There are times that you need to specify only a few of these, and there are other times that you may need to specify many of these directives.

The above tools allow you to control for each variable

  1. how it is read
  2. where it is read from
  3. how it is stored
  4. what the variable is called
  5. what the variable is labeled
  6. how the values are labeled
This is usually enough for almost all datasets that you encounter. However, there are other datasets that have additional complexities to how they are organized in the file. To address those additional complexities, you may specify these other directives to further control the overall behavior of Stata as it processes the data file
  1. lrecl(#) will allow you to specify the logical record length for the file. In most files, there are line breaks from one record to the next. In other files, there are no line lengths, but each line is a certain number of characters long. In order to specify this length, you use this directive.

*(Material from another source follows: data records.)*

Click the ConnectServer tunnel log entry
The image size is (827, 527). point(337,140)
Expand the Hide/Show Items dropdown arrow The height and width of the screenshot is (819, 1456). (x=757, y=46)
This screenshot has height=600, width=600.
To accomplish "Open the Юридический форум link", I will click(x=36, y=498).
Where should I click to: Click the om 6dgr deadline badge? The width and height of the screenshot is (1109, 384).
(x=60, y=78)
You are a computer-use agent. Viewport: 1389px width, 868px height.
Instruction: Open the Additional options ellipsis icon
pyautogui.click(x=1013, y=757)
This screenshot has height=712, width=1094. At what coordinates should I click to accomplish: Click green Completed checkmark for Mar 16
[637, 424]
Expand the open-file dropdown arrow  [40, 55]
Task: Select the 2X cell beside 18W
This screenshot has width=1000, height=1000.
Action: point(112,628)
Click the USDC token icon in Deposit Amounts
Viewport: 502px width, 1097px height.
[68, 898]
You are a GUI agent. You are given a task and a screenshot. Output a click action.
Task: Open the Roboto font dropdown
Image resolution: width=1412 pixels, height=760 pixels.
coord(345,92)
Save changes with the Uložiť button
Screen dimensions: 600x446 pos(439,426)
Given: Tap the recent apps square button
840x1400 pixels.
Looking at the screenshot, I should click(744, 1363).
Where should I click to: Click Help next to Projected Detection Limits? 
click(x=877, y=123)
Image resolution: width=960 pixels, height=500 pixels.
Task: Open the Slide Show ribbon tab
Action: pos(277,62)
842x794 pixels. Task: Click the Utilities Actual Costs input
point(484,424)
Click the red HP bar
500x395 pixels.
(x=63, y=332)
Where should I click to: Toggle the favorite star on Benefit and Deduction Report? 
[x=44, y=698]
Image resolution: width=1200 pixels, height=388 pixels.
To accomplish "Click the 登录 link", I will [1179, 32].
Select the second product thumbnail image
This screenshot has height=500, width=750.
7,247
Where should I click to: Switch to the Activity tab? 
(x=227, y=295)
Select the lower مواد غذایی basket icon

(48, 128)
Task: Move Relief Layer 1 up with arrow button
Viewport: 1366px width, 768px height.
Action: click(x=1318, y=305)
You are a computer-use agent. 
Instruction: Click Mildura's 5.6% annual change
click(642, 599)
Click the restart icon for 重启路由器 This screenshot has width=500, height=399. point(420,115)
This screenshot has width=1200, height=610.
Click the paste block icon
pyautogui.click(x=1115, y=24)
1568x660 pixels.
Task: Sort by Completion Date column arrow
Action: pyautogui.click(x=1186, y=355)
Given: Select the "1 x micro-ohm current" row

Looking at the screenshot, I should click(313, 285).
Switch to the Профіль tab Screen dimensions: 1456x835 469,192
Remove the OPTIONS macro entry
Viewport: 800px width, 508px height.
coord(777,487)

  2. newline(#) will allow you to specify that the next field described begins on # lines down in the file. Some datasets are organized in such a way that each record extends across multiple lines in the file.
  3. comments are allowed in the dictionary file and give you the opportunity to add notes to the dictionary files that you create for reading in your raw data files. This is the most overlooked optional directives available for the dictionary file. However, you should use it as it will allow you to return to old dictionaries and remind yourself of how you solved problematic reads.